A GRPC Library for Netflix Conductor
Project description
pyconductor-grpc
Python GRPC client for Netflix's Conductor
Installation
pip install pyconductor_grpc
Usage
Example task definition JSON:
[
{
"name": "sleep",
"retryCount": 3,
"timeoutSeconds": 20,
"pollTimeoutSeconds": 36,
"inputKeys": ["duration", "rem"],
"outputKeys": ["rem"],
"timeoutPolicy": "TIME_OUT_WF",
"retryLogic": "FIXED",
"retryDelaySeconds": 6,
"responseTimeoutSeconds": 19,
"concurrentExecLimit": null,
"rateLimitFrequencyInSeconds": null,
"rateLimitPerFrequency": null,
"ownerEmail": "example@test.com"
}
]
Example workflow definition JSON:
{
"name": "my_workflow",
"description": "My Workflow",
"version": 3,
"tasks": [
{
"name": "sleep",
"taskReferenceName": "heavy-sleeper",
"type": "SIMPLE",
"inputParameters": {
"duration": 10.0,
"rem": true
}
}
],
"outputParameters": {
"rem": "${heavySleeper.output.rem}"
},
"ownerEmail": "example@test.com"
}
Upload the definitions:
import requests
base_url = 'http://localhost/api'
headers = {'content-type': 'application/json'}
payload = open("tasks.json")
r = requests.post(f'{base_url}/metadata/taskdefs', data=payload, headers=headers)
print(r.status_code, r.text)
payload = open("workflow.json")
r = requests.post(f'{base_url}/metadata/workflow', data=payload, headers=headers)
print(r.status_code, r.text)
TaskWorker usage:
import time
from pyconductor_grpc.grpc_client import TaskService, TaskWorker
# Define task client
task_service = TaskService()
"""
Specify a connection URI or a custom channel object.
If a URI is specified, a channel will automatically be created.
If a channel object is specified, the URI will be ignored.
Default is to connect to localhost:8090
:param connection_uri: URI of Conductor API
:param channel: gRPC channel
"""
# Define work function. Input data dict keys come pre-expanded as function parameters.

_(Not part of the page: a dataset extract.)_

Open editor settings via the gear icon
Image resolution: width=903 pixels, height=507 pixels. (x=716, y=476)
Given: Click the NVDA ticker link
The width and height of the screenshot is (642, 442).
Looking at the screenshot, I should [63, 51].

def sleep_work_function(duration: int, rem: bool) -> dict:
time.sleep(duration)
output_data = {'rem': rem}
return output_data
# Work. This worker will spawn up to 10 work threads
# Each task is passed to the work function individually.
with TaskWorker(
task_service=task_service,
task_type='sleep',
work_function=sleep_work_function,
work_concurrency=10,
) as worker:
worker.work()
BatchTaskWorker usage:
import time
import typing
from pyconductor_grpc.grpc_client import BatchTaskWorker, ConductorTask, ConductorTaskResult, TaskService
# Define task client
task_service = TaskService()
# Define work function. Inputs are all tasks in a batch. Outputs are all task results.

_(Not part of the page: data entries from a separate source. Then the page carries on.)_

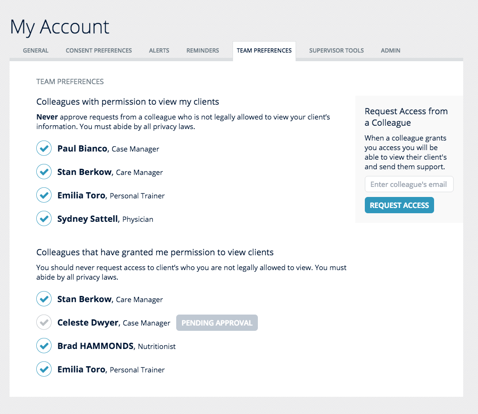Select Emilia Toro's checkmark in the lower list
Screen dimensions: 478x414
click(43, 369)
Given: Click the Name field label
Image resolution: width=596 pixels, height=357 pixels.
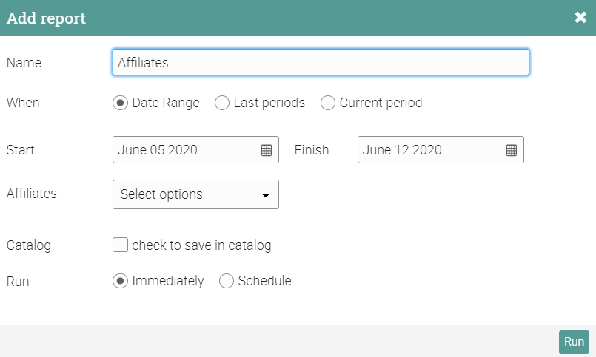Looking at the screenshot, I should coord(24,63).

def sleep_work_function(tasks: typing.Sequence[ConductorTask]) -> typing.Sequence[ConductorTaskResult]:
# intentionally sleeping many times in series just to demonstrate batch worker
task_results = []
for task in tasks:
# each task dict obeys JSON equivalent of schema conductor.proto.Task (same keys but in camel case)
input_data = task['inputData']
time.sleep(input_data['duration'])
output_data = {'rem': input_data['rem']} # this must be a dictionary
task_result = ConductorTaskResult(
taskId=task['taskId'],
workflowInstanceId=task['workflowInstanceId'],
outputData=output_data,
status='COMPLETED',
)
# task_result = ConductorTaskResult(
# taskId=task['taskId'],
# workflowInstanceId=task['workflowInstanceId'],
# status='FAILED',
# reasonForIncompletion='this is why it failed',
# )
task_results.append(task_result)
return task_results
# Work. This worker will work on up to 10 batches in parallel, with each batch containing up to 1000 tasks.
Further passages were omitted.